Task statement —
Using the records below, copy every line that holds the string "will".

Collection entries:
--- START ---

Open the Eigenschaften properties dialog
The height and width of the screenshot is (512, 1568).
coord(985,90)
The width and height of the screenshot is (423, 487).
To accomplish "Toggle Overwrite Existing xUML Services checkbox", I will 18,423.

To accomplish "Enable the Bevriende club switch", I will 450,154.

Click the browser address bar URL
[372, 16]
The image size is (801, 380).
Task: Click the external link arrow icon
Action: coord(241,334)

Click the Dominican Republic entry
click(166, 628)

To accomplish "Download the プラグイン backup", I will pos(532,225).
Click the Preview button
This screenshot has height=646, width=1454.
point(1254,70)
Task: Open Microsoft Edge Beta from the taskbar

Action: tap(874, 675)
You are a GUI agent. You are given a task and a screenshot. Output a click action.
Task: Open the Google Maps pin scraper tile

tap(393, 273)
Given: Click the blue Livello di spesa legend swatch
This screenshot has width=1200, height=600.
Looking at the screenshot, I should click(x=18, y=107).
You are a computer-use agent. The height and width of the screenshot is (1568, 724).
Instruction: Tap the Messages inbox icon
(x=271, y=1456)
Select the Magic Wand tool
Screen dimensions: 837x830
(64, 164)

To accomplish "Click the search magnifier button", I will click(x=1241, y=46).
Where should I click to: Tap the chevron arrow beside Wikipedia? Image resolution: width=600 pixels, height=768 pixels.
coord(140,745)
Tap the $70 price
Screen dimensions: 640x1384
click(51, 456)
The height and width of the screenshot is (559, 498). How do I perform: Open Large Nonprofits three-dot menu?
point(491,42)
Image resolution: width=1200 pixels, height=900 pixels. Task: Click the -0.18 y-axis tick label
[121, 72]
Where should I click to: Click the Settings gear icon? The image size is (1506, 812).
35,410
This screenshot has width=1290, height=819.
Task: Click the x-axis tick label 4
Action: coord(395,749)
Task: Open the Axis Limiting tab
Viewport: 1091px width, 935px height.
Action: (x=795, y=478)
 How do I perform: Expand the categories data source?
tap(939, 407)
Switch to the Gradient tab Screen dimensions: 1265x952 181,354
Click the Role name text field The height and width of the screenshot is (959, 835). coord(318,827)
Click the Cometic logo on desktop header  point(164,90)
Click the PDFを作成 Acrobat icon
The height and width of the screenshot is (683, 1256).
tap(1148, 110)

--- END ---

Exercise output —
To accomplish "Toggle Overwrite Existing xUML Services checkbox", I will 18,423.
To accomplish "Enable the Bevriende club switch", I will 450,154.
To accomplish "Download the プラグイン backup", I will pos(532,225).
To accomplish "Click the search magnifier button", I will click(x=1241, y=46).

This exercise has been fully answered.